Citing "surgeries we recognize as offensive" is a pointless diversion. However, I'll play along briefly. I nominate removing the breast buds from infant females to reduce their risk of breast cancer. I have no idea if this would work or it's been studied in any manner. It doesn't matter, because my point was to reject the thinking that believes a potential benefit may be chased. I suspect this would be offensive to most parents, as it almost always is when I raise it in debate. Non-essential, healthy, functioning breasts are different from non-essential, healthy, functioning foreskins, somehow. My guess is that Jake's approach to this would be his utilitarianism, which would assess whether removing breast buds has a potential benefit. (Unless he has some objection I haven't determined.) If it does in his evaluation, it is a valid choice for parents, even if only chosen by those few parents who don't find it offensive. I reject that because the healthy girl may not want the intervention.
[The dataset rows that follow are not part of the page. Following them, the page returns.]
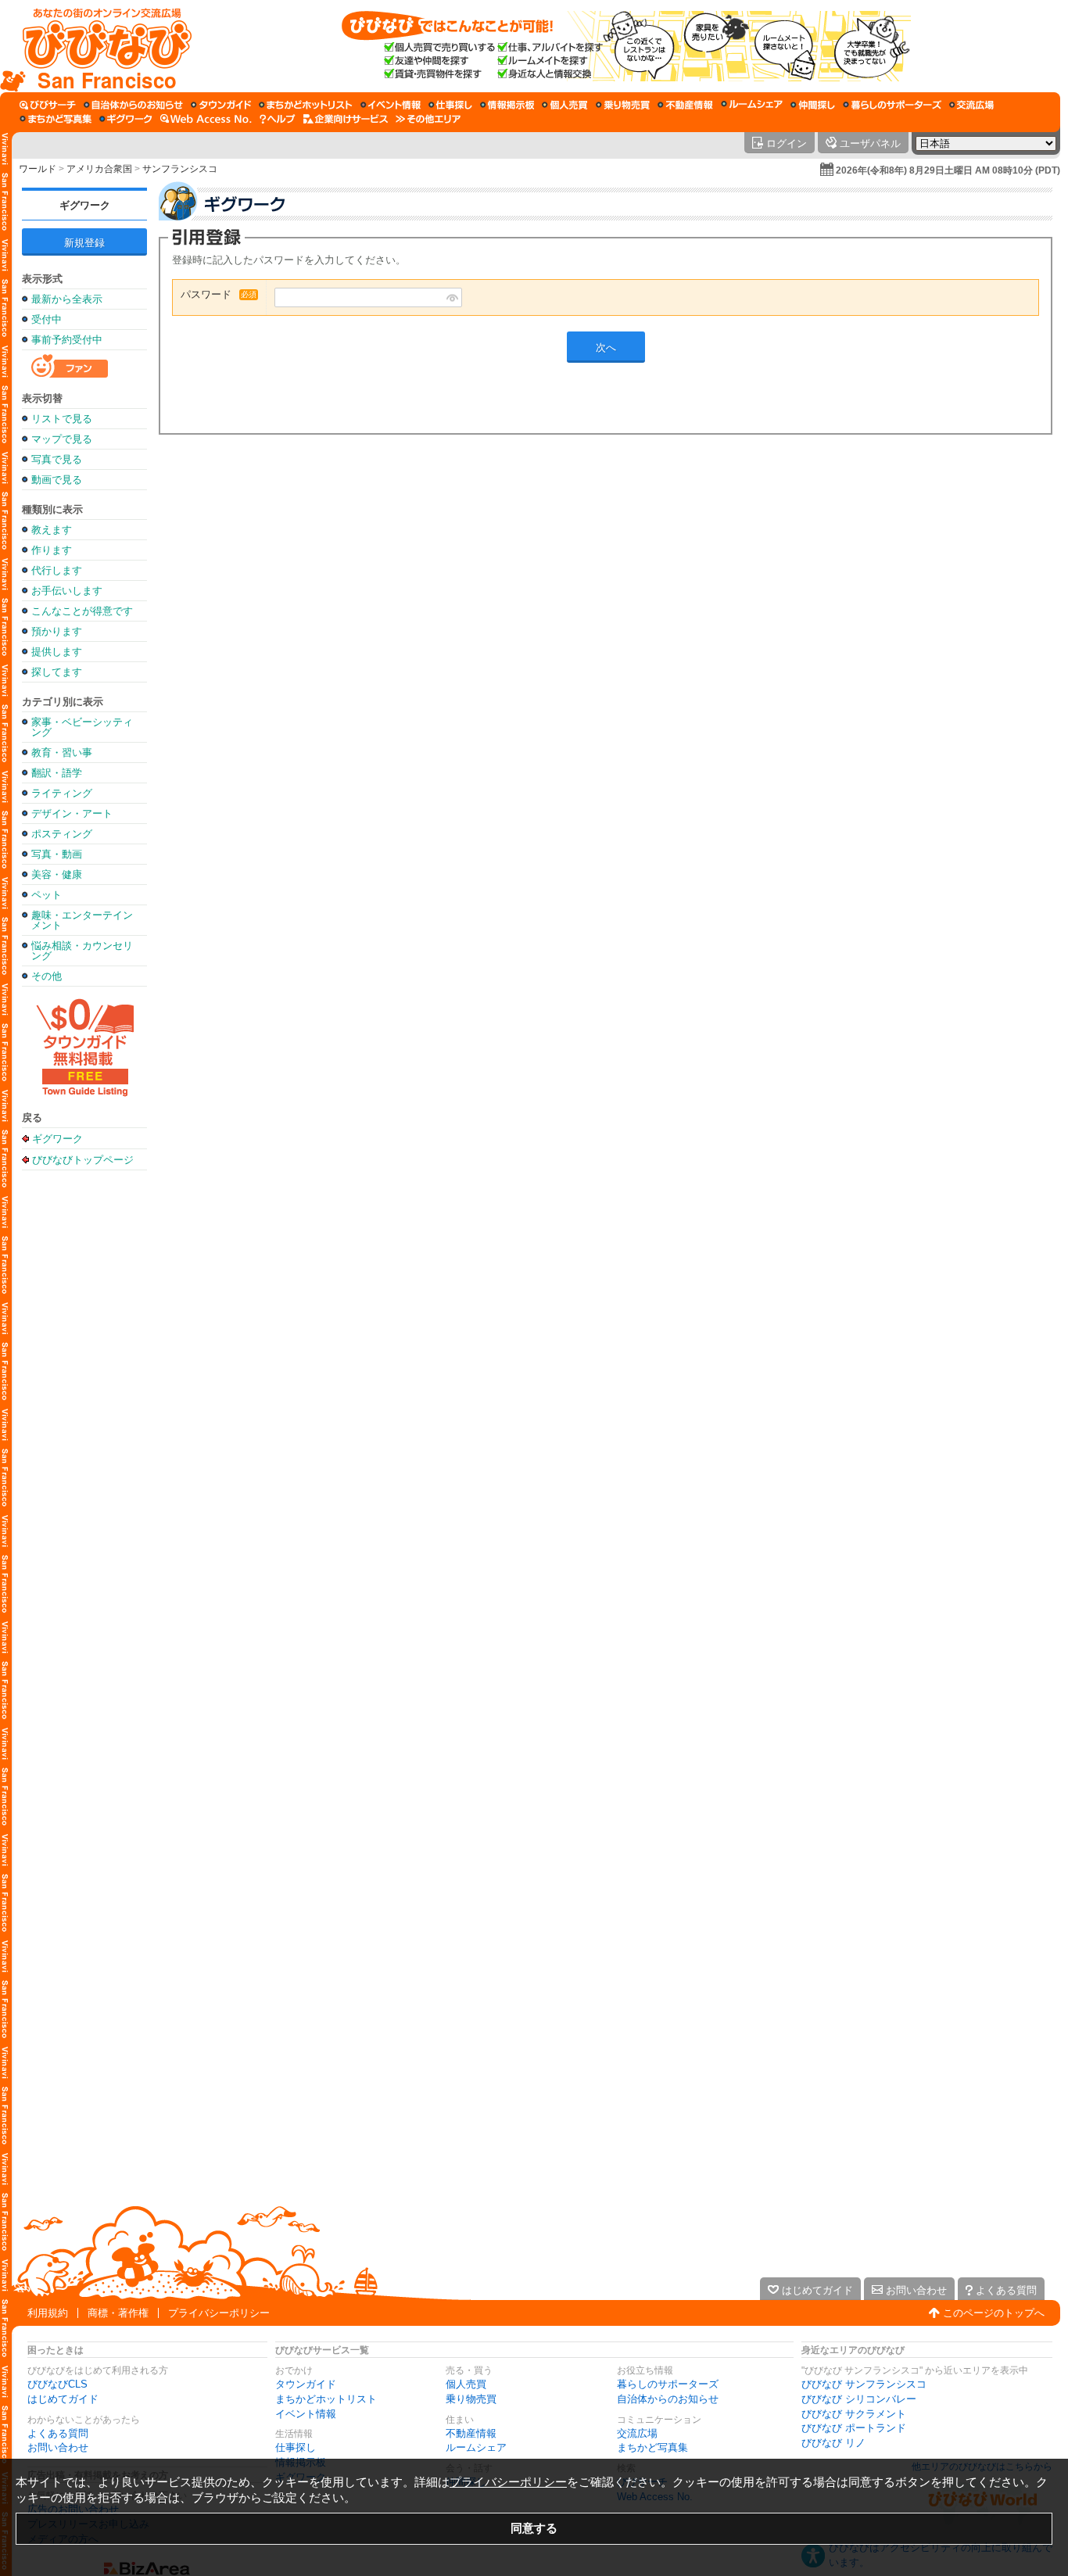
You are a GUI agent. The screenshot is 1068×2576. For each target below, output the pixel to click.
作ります (51, 550)
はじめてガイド (63, 2399)
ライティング (61, 793)
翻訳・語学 (56, 773)
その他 (46, 976)
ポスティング (61, 834)
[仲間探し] (812, 104)
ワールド (37, 168)
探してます (56, 672)
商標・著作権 (118, 2313)
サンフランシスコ (179, 168)
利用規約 (47, 2313)
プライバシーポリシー (219, 2313)
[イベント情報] (390, 104)
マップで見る (61, 439)
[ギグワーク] (125, 119)
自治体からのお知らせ (668, 2399)
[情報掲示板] (507, 104)
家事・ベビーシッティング (82, 727)
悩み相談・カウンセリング (82, 950)
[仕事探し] (450, 104)
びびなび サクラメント (853, 2414)
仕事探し (295, 2447)
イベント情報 (305, 2414)
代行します (56, 570)
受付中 (46, 319)
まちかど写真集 (652, 2447)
Tony is essentially correct when he suggests that my approach would be utilitarian, but that wouldn't involve assessing only potential benefits. It is the net effect that matters, so it would also be necessary to weigh the potential benefits against risks (in which I include certain harms). I'm happy to assume, for the sake of argument, that there would be a potential benefit in terms of reduction of breast cancer risk. However, I think this would need to be weighed against the risks. These would include immediate risks (primarily bleeding and infection), which would probably be greater than those for circumcision due to the more invasive nature of the surgery. In addition, we would also need to consider loss of function - primarily ability to breastfeed, with consequent detrimental effects on any children, but also sexual functions such as a role in attracting partners. And finally, I would think the probability of resentment is fairly high. I think it would be difficult to find a balance that favours benefit.
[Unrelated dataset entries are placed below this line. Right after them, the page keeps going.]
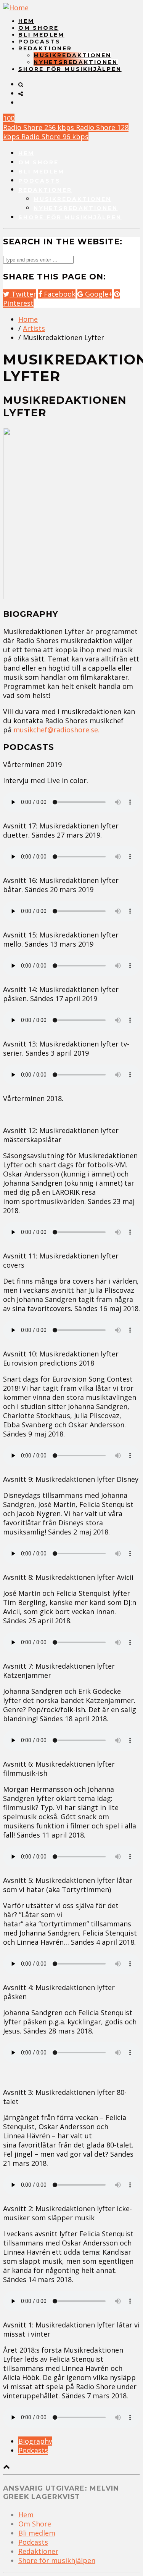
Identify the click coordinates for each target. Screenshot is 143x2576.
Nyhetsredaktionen (76, 62)
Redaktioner (45, 48)
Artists (34, 328)
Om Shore (38, 27)
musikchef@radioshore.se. (56, 729)
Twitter (23, 294)
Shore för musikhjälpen (70, 69)
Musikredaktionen (72, 55)
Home (28, 319)
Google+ (97, 294)
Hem (26, 21)
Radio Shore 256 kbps (39, 127)
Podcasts (39, 41)
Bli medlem (41, 34)
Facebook (59, 294)
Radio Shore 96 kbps (54, 136)
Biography (35, 2441)
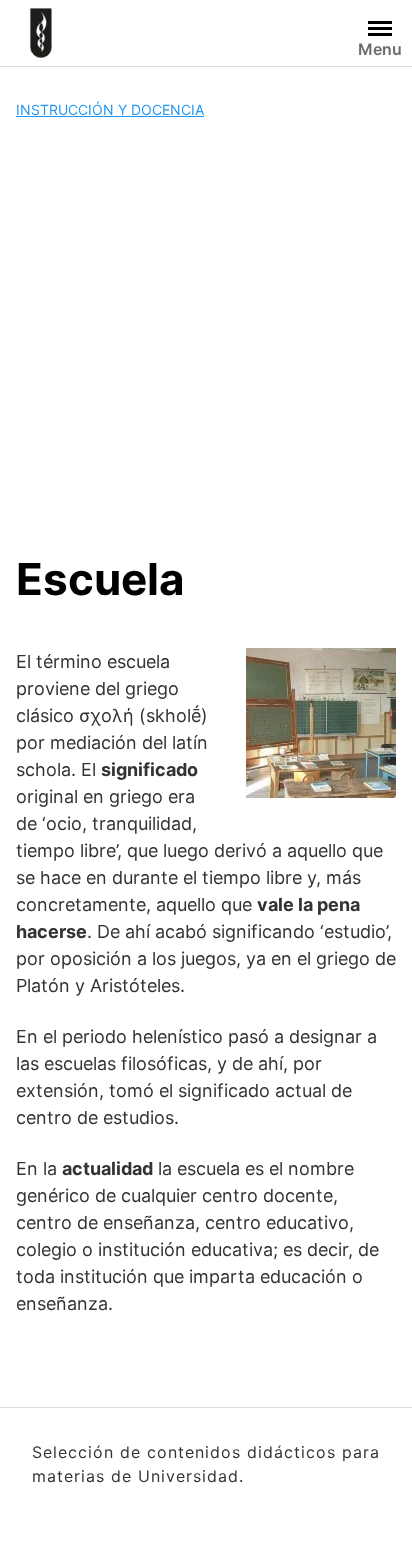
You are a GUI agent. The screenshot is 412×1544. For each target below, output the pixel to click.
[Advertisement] (206, 336)
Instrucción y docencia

Lastly, regarding Tony's incorrect statement that "Girls may not have their healthy genitals cut for any reason. Boys may have their healthy genitals cut for any reason", Tony writes:
I think it's obvious that my declarative statement about genital cutting implied "as it's commonly practiced in Western society," which would preclude intentional glansectomy, for example. Moving on.
Why should we consider only genital cutting that's commonly practiced in Western society? And if we're to do so, need we consider FGC, since that is only very rarely practiced in Western society?
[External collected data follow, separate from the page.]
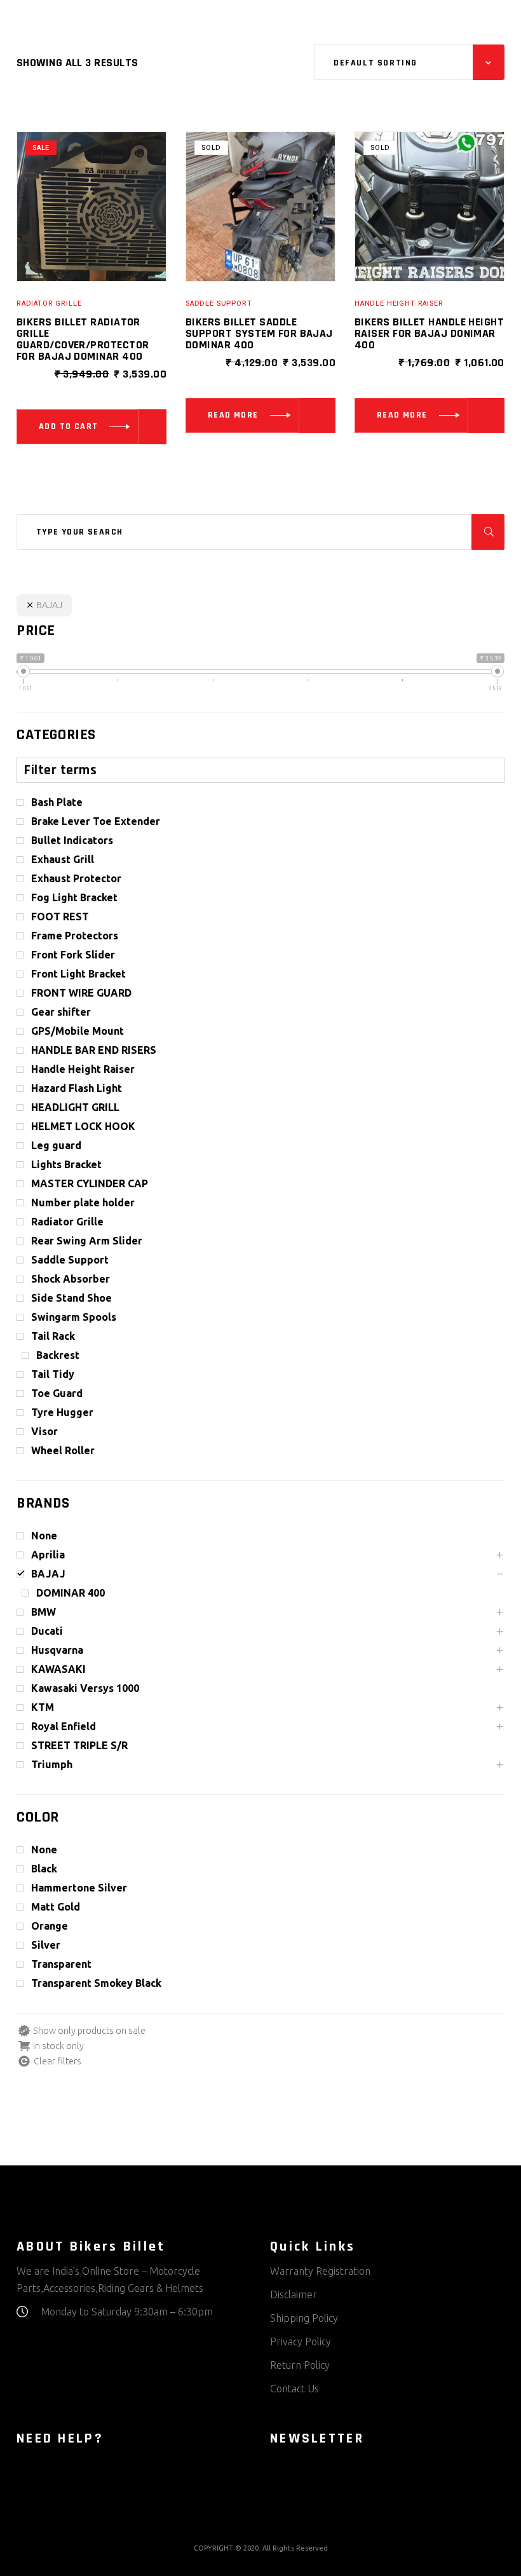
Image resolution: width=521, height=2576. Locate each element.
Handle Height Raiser (399, 303)
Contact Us (294, 2388)
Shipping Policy (304, 2318)
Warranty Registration (320, 2271)
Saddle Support (219, 303)
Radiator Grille (49, 303)
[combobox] (409, 62)
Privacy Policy (300, 2341)
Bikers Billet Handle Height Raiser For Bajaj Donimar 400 (429, 333)
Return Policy (300, 2365)
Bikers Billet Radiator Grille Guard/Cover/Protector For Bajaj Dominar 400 (83, 339)
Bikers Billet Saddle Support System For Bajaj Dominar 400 (259, 333)
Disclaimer (293, 2294)
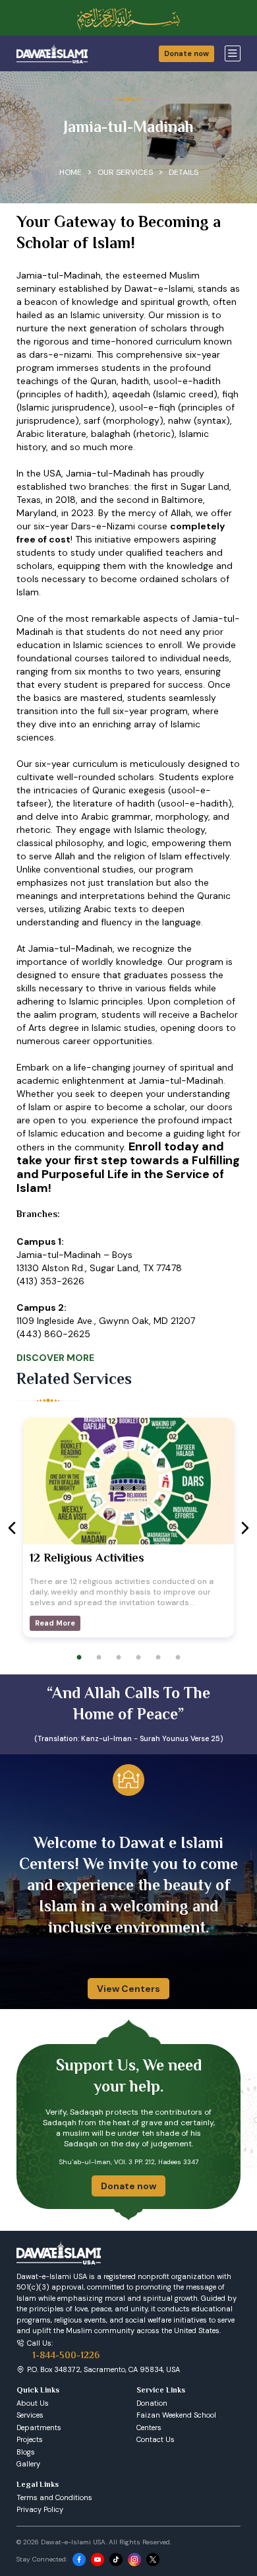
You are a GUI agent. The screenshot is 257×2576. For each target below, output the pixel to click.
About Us (32, 2403)
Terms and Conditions (54, 2497)
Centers (148, 2427)
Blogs (25, 2452)
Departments (38, 2427)
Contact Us (155, 2439)
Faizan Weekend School (176, 2415)
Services (29, 2415)
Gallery (28, 2463)
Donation (151, 2403)
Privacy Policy (39, 2509)
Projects (29, 2439)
What Jake omits here is telling. Circumcision is neutral or a net benefit, according to him. He's ruled out that prophylactic infant circumcision can be a net harm, the glaring mistake in his analysis. [...] A male who suffers a serious complication from circumcision would unquestionably qualify as experiencing a net harm.
Incorrect, because my analysis is fundamentally statistical, considering probabilities (or, if you prefer, large populations). The risk of serious complications is included in the analysis. So, for that matter, is the risk of serious illness that can be avoided. In both cases we can quantify the probability, and the severity, and that is the appropriate way to weigh them against each other.